§ Prompt
Only the lines from the one that contains "You are a GUI" through the last line of the data below should be duplicated, exactly and without pictures.

§ Data for the task
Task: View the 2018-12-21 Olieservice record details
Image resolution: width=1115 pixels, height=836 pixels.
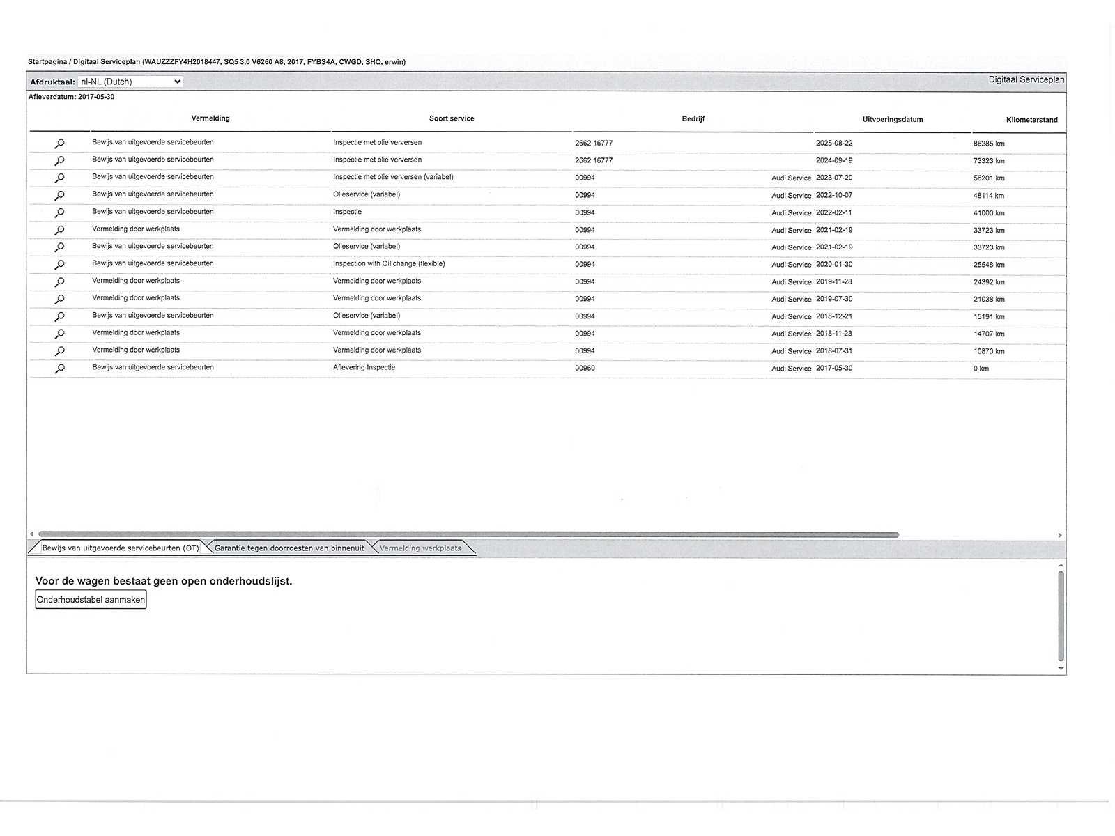Action: click(x=59, y=317)
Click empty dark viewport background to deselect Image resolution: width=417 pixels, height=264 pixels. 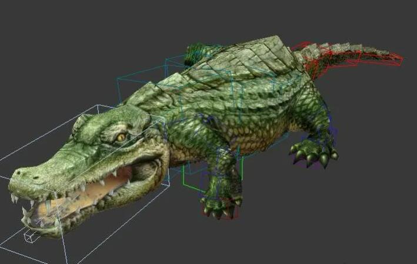point(353,224)
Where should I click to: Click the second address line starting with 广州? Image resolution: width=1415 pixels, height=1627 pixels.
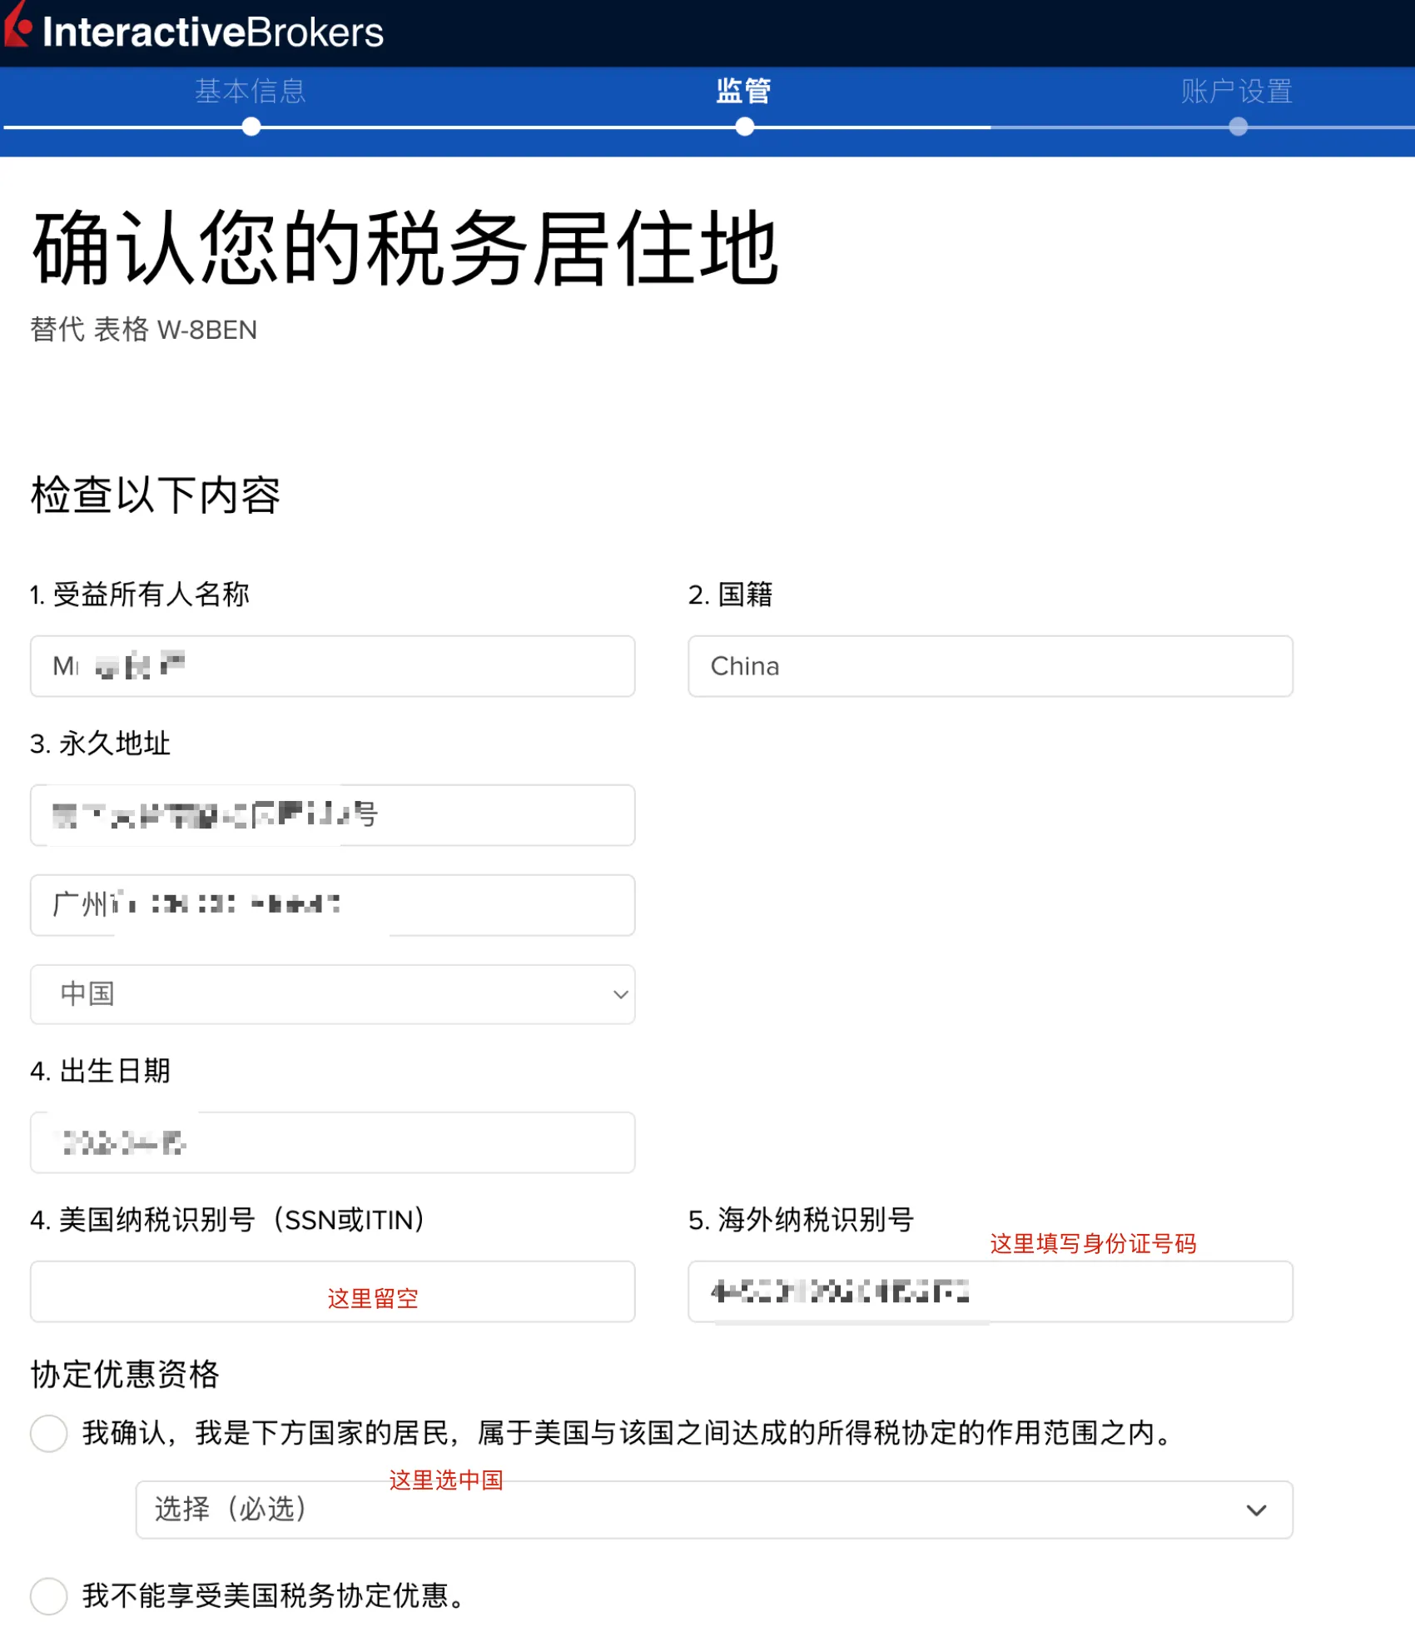click(x=331, y=904)
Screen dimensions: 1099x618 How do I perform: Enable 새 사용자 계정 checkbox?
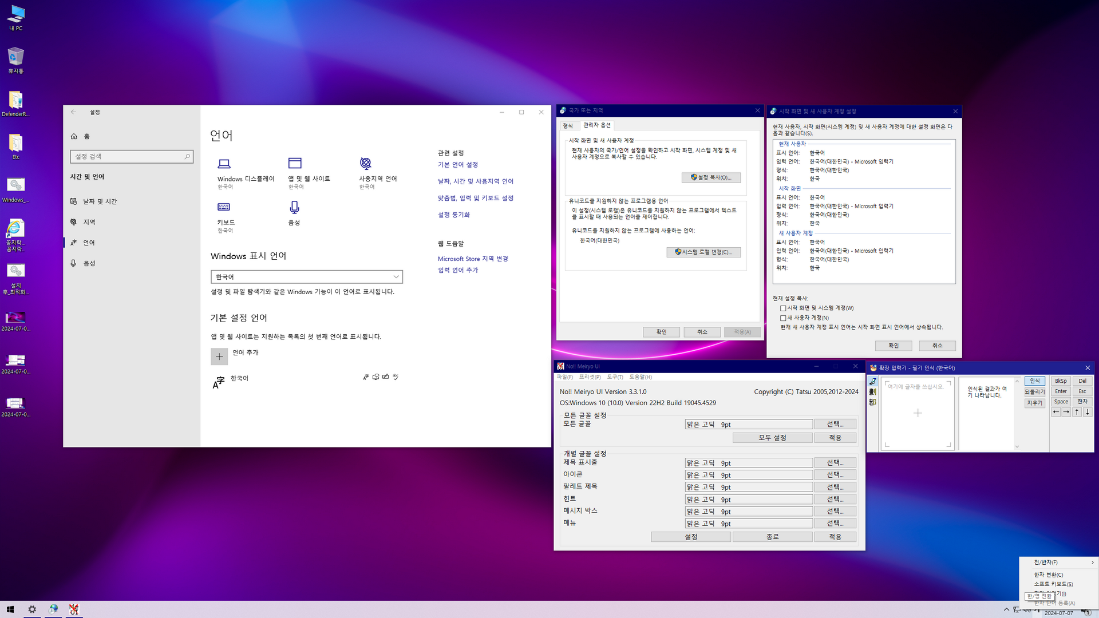tap(783, 318)
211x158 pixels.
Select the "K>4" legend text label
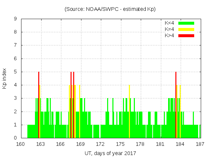point(170,36)
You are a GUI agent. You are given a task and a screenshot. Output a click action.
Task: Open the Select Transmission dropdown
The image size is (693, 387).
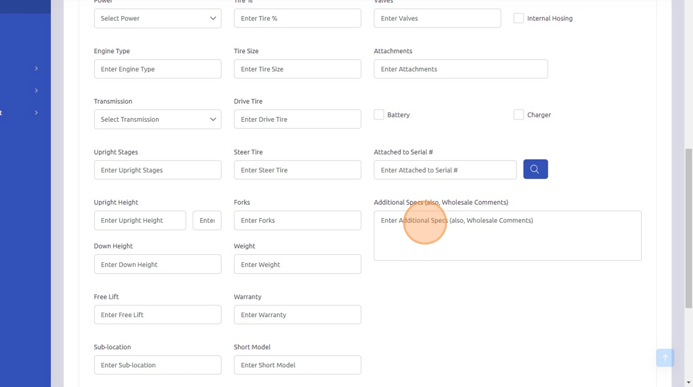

§ Task result
You are a GUI agent. You are given a task and a screenshot. Output a click action.
Task: Open the Select Transmission dropdown
The image size is (693, 387).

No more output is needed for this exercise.